## [Tarefa 1]
Transcreva a parte do texto sobre pertinência e função na análise que vai de "Em rigor, este" até "uma aproximação contestável.", incluindo esses dois trechos.
## [Tarefa 2]
Retome o texto sobre pertinência e função na análise a partir da última frase mostrada.

## [Trecho do texto]
Em rigor, este esquema é geral e me parece dever ser igualmente aplicado às
músicas baseadas na nota musical. Se autorizamos o atalho que consiste em saltar as
etapas 1 e 2 admitindo a pertinência da nota como ponto de vista universal, estaríamos
realizando uma aproximação contestável.
Discurso teórico
Os conceitos de ponto de vista, de pertinência e de função remetem-se uns aos
outros no seio de uma concepção funcionalista da análise. Lembremos aqui como eles
se articulam: consideremos um cartaz de concerto, ele tem duas grandes funções – atrair
a atenção e informar. Estes são dois pontos de vista da análise que determinarão os
traços pertinentes para um e não para outro. A oposição de cores é pertinente se
consideramos, por exemplo, o primeiro ponto de vista (atrair a atenção), mas não tem
incidência sobre o conteúdo informativo. Ela permite uma delimitação de unidades
(uma zona vermelha que se opõe a uma zona branca) e uma análise da composição do
cartaz reduzida a este ponto de vista. O ponto de vista informativo teria conduzido a
outra análise.
O exemplo clássico é a análise fonológica reduzindo a descrição fonética
unicamente aos traços pertinentes necessários para dar conta da função de comunicação
da linguagem.

## [Trechos dos dados]
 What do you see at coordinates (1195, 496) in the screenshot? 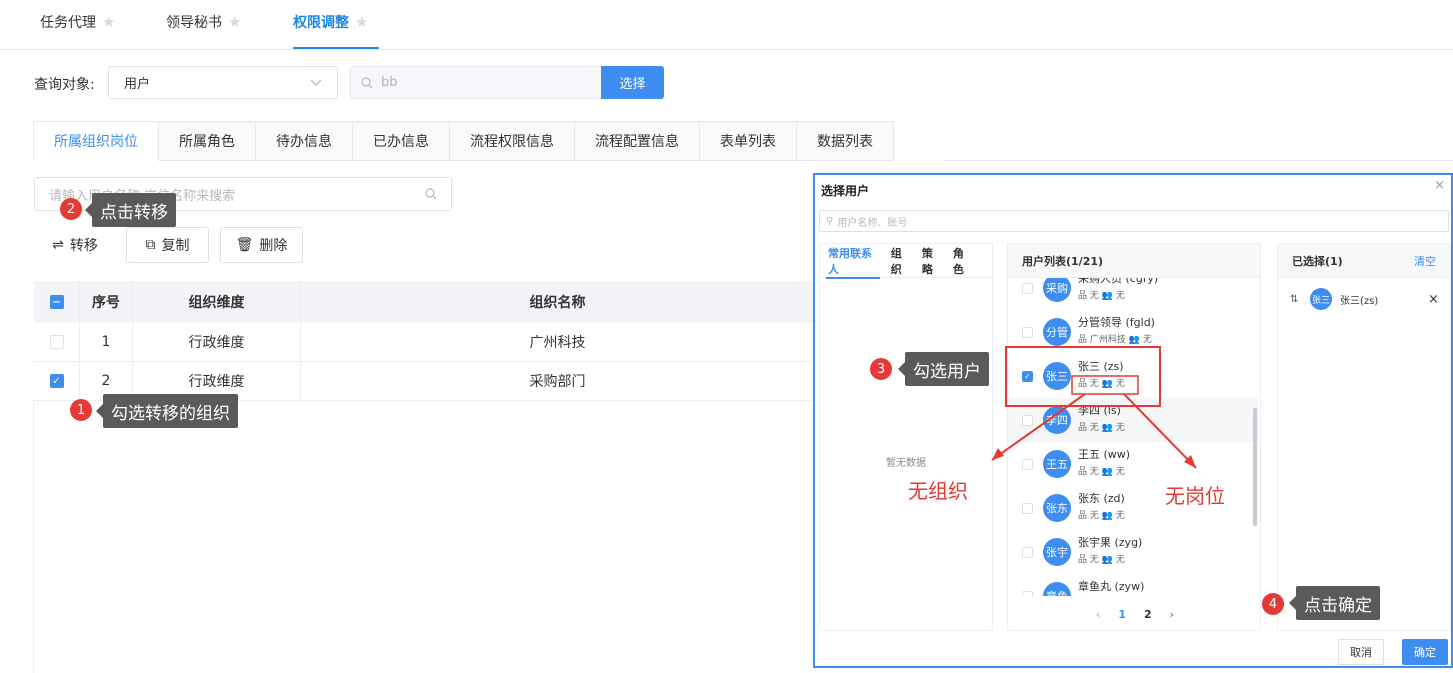
I see `annotation-no-post: 无岗位` at bounding box center [1195, 496].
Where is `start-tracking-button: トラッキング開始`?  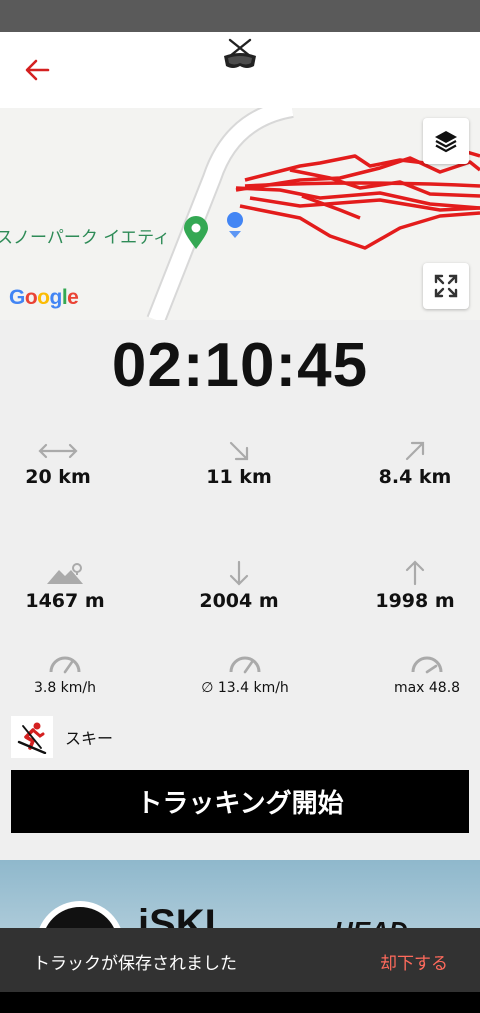
start-tracking-button: トラッキング開始 is located at coordinates (240, 802).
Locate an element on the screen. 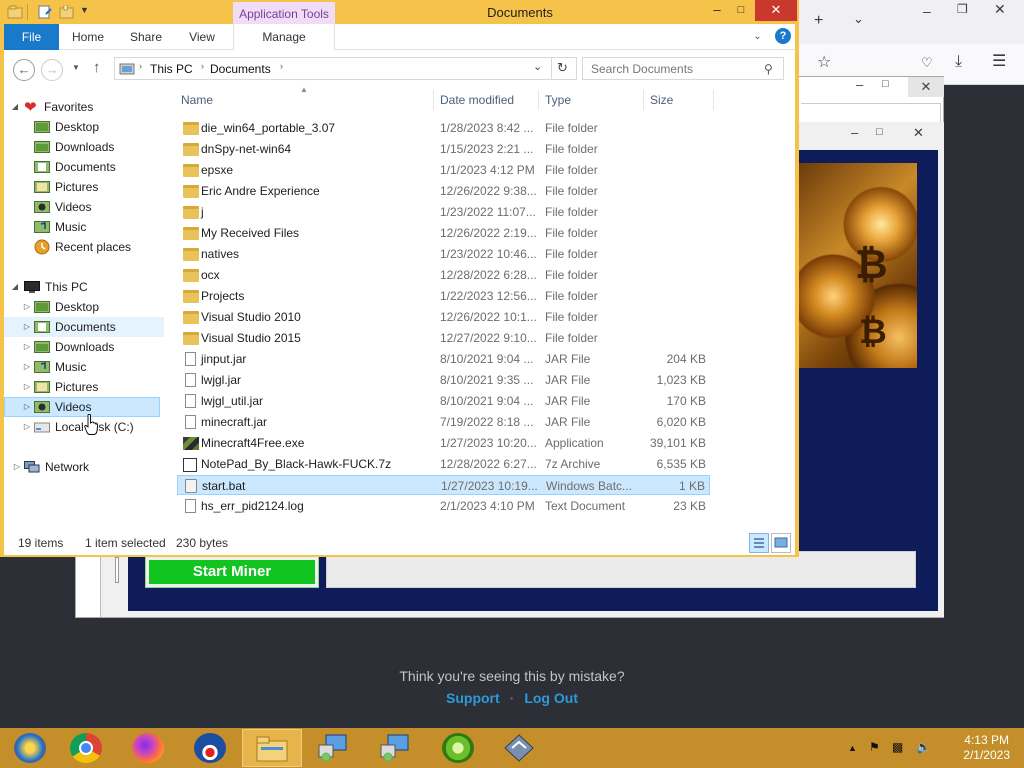  network-status-icon: ▩ is located at coordinates (898, 747).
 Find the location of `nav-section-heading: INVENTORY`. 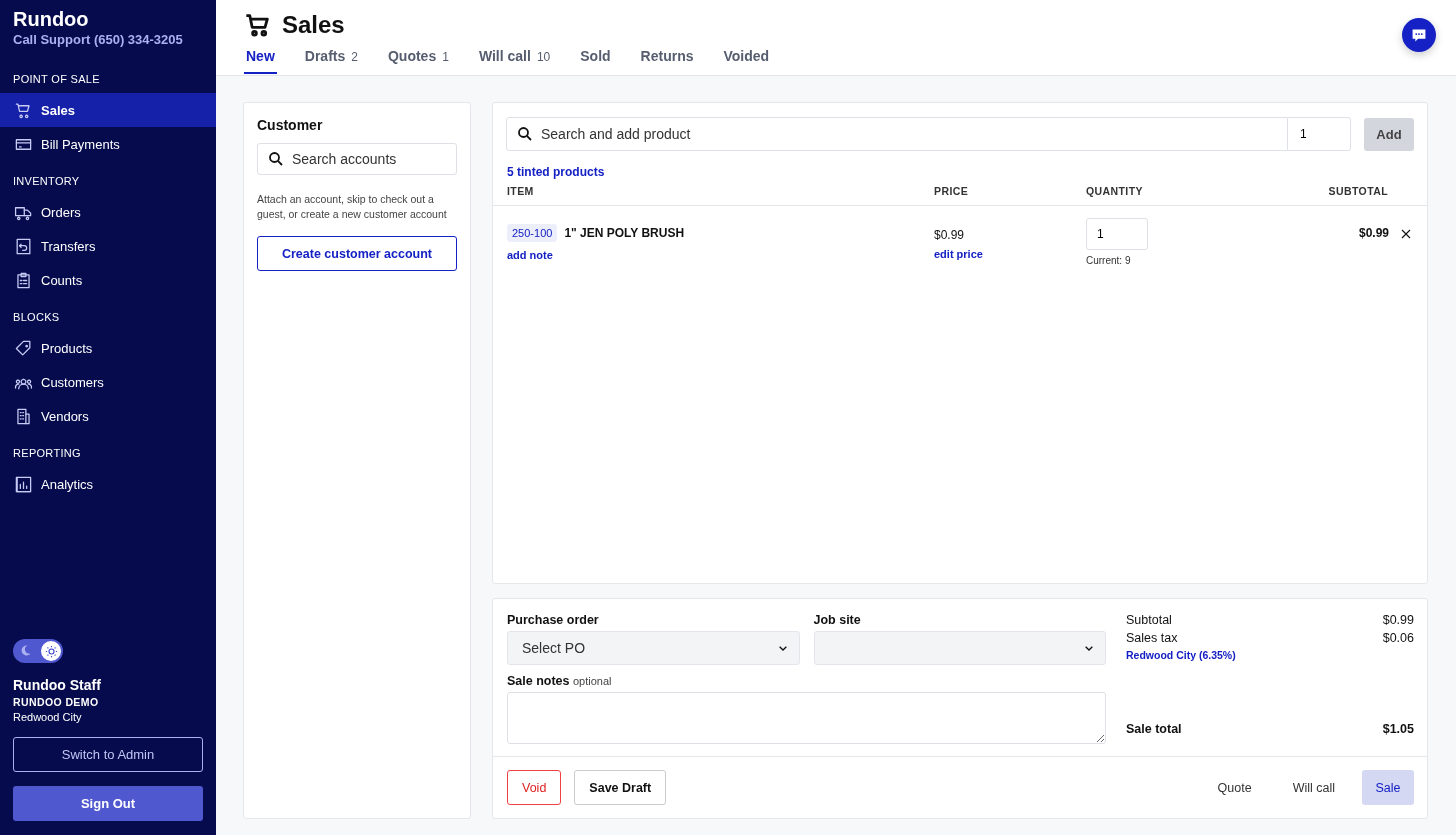

nav-section-heading: INVENTORY is located at coordinates (46, 181).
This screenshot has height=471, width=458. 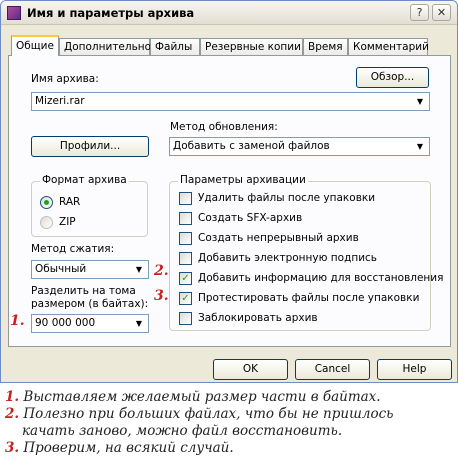 What do you see at coordinates (46, 222) in the screenshot?
I see `radio-empty-icon` at bounding box center [46, 222].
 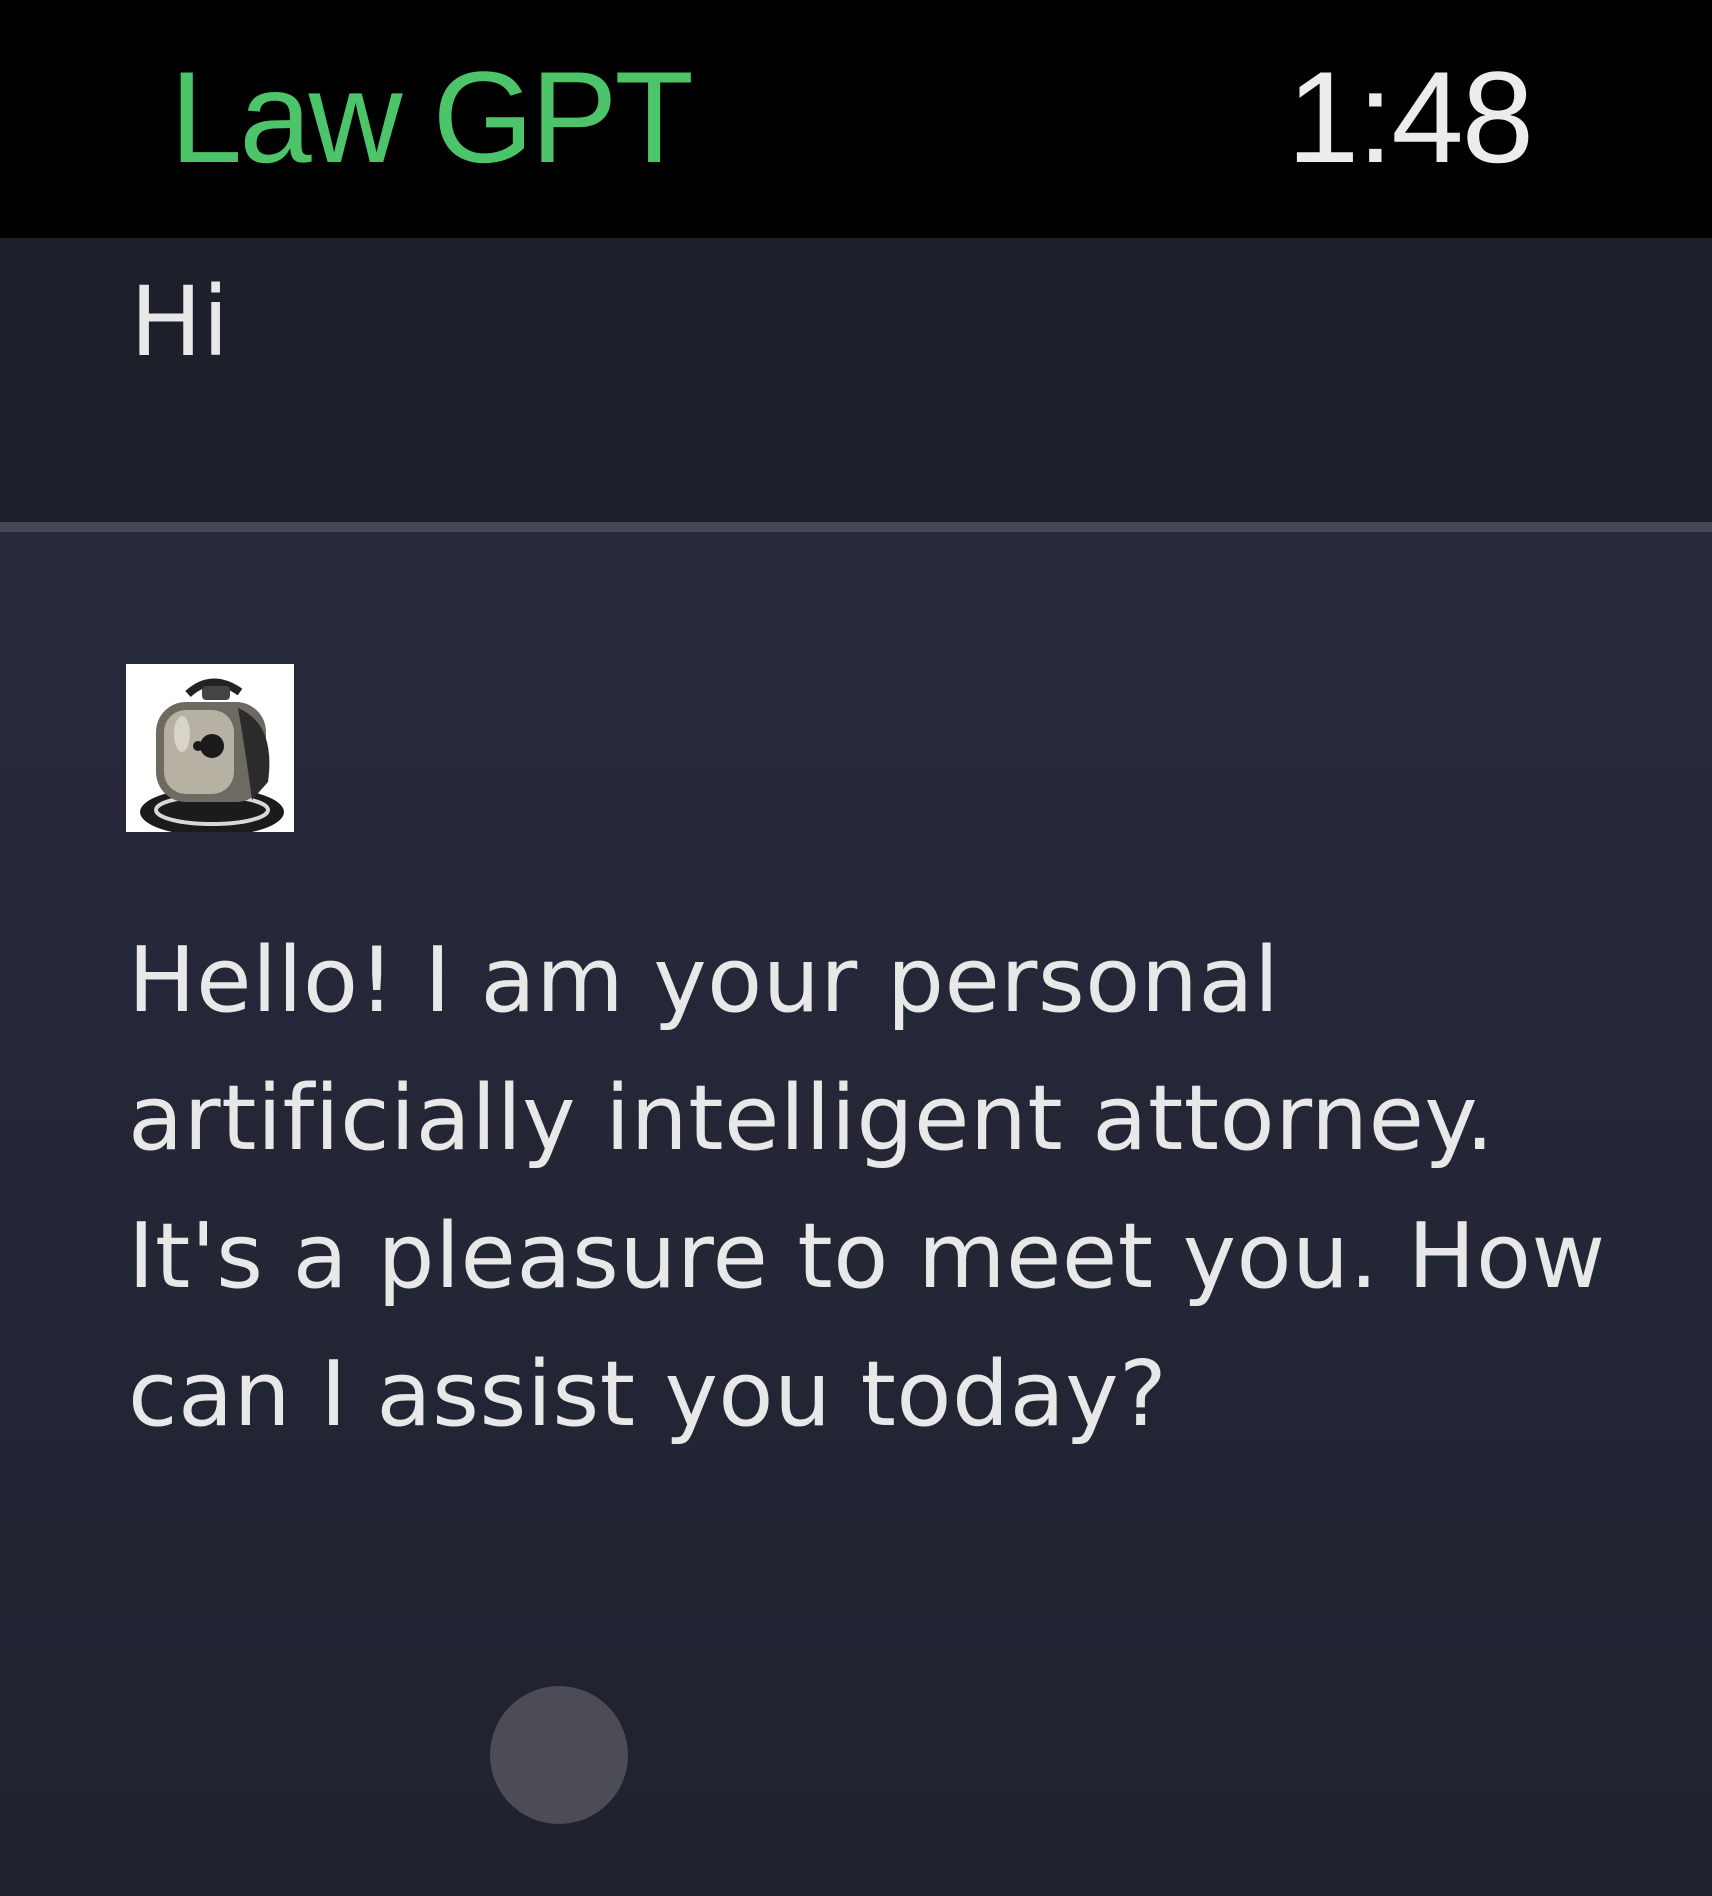 What do you see at coordinates (856, 527) in the screenshot?
I see `message-divider` at bounding box center [856, 527].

## [Resposta 1]
Em rigor, este esquema é geral e me parece dever ser igualmente aplicado às
músicas baseadas na nota musical. Se autorizamos o atalho que consiste em saltar as
etapas 1 e 2 admitindo a pertinência da nota como ponto de vista universal, estaríamos
realizando uma aproximação contestável.

## [Resposta 2]
Desde que podemos delimitar n funções para um objeto, passam a existir vários
pontos de vistas diferentes para a análise, cada um conduzindo a destacar os traços que
são pertinentes para tal ou qual ponto de vista, e, a partir daí, a delimitação das
unidades.
No caso da música, como se aplica esta concepção funcionalista de análise?
Observemos, desde já, que ela é sempre mais ou menos implicitamente admitida. “O
analista (de música), situado em alguma parte entre o compositor, o intérprete e o
auditor, deveria poder dar conta, tanto da maneira segundo a qual a música é feita,
quanto da maneira segundo a qual ela é escutada” (Sadaï, 1985). E, com efeito, para
que serviria efetuar qualquer observação, ou qualquer análise (por exemplo, mostrar que
a obra de Bach contém 1 ou 3 vezes mais si bemol do que fá sustenidos) se não há a
percepção de que somos guiados, como diria Nattiez, por uma presunção de
pertinência? Supomos sempre implicitamente que seria possível (mesmo sabendo bem
que nunca o faremos) mostrar as implicações da análise tanto para a produção quanto
para a recepção.
Mas este confronto, completamente teórico na maior parte do tempo, é
imaginado apenas como a verificação póstuma da validade dos resultados. Enquanto
que, por sua vez, o modelo funcionalista supõe que comecemos no seguinte ponto: os
traços pertinentes e as unidades sobre as quais trabalharemos devem ser subordinados
aos pontos de vista que implicam as funções do objeto.
não substitui a orelha na tarefa de selecionar as entradas para a análise. Ele caracteriza melhor o que ela
detectou, ele é apenas uma “prótese” da orelha.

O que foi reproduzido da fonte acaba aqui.